Seragro
La relación de reposición supera a la unidad, como era de esperar, a la vista de las excepcionales condiciones que reinan.
Esta semana, finalmente, se consolida una tendencia lógica de funcionamiento del mercado, que venía demorando en expresarse: los precios de los ganados para el campo, valuados al kilo en pie, superan a los de las categorías de embarque equivalentes, tal como ocurre en las ganaderías eficientes del mundo. Los novillitos —típica categoría de reposición de la invernada—, se cotizaban (al kilo) algo por debajo del precio del gordo, pero en las últimas semanas la relación se invirtió.
Hay varios factores que apuntan a reforzar el precio del ganado para el campo:
1. Los buenos valores de la carne que rigen en la actualidad, y las perspectivas de continuidad de estas condiciones por lo menos por un año más, hasta que nuestros vecinos ingresen en EE.UU. con su carne barata. *
2. Firmeza de la demanda y fluidez de colocación, que permite la venta sin dificultades.
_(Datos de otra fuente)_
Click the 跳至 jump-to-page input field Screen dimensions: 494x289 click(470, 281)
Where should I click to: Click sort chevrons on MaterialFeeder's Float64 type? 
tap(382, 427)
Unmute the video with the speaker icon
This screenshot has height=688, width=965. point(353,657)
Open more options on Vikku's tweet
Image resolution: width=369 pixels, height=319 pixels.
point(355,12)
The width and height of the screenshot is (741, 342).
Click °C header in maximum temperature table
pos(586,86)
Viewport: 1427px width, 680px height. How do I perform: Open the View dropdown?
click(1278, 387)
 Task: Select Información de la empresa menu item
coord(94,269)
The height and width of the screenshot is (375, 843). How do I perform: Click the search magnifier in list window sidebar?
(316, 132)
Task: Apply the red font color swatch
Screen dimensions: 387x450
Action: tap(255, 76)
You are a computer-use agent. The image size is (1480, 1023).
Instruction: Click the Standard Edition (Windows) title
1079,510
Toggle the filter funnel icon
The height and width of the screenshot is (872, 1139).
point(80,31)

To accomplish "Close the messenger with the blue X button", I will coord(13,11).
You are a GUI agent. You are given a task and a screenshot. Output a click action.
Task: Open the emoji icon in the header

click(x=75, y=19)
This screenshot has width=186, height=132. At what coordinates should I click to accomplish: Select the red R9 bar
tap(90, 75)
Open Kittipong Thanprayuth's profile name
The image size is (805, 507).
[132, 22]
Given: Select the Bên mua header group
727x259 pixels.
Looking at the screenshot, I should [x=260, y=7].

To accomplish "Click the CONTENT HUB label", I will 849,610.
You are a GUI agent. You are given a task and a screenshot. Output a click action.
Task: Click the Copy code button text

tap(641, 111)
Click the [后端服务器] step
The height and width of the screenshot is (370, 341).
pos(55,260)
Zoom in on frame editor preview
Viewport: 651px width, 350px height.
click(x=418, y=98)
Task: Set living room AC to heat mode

3. La situación forrajera, que mejoró sustancialmente a partir de las lluvias abundantes del último mes y medio.
Cabe preguntarse por qué no se había manifestado hasta ahora este escenario tan auspicioso. Ya hicimos varias veces referencia a esta peculiaridad; hay varias razones que lo explican: A. La seca del otoño pasado provocó una situación de estrechez forrajera sumamente peligrosa al inicio del invierno.
B. El invierno fue benigno, pero a la salida, en agosto y setiembre, una nueva amenaza de seca al inicio de la primavera, azuzada por pronósticos erróneos, aparejó nuevas inquietudes al mercado.
C. Aún se acarrea un sobreestock vacuno, acumulado en los años recientes de baja faena y altas pariciones, que presiona sobre un stock forrajero que todavía le falta recomponerse con mayores inversiones en praderas. Además, una gran parte del área de las mejores invernadas se destinó a la agricultura en el último año.
D. No hay todavía una situación de holgura financiera en el sector: la relativa iliquidez que todavía afecta a la ganadería recién empieza a quedar atrás, en la medida que los ganados que se venden gordos ahora son los que están captando integralmente la mejora de los precios que se alcanzó hace un año. También persiste la restricción crediticia para la comercialización de haciendas para el campo.
* La posibilidad de que se confirme un nuevo caso de Vaca Loca en EE.UU. —los primeros análisis que se hicieron a la vaca sospechosa dieron positivo—, pueden cambiar para mal el panorama futuro.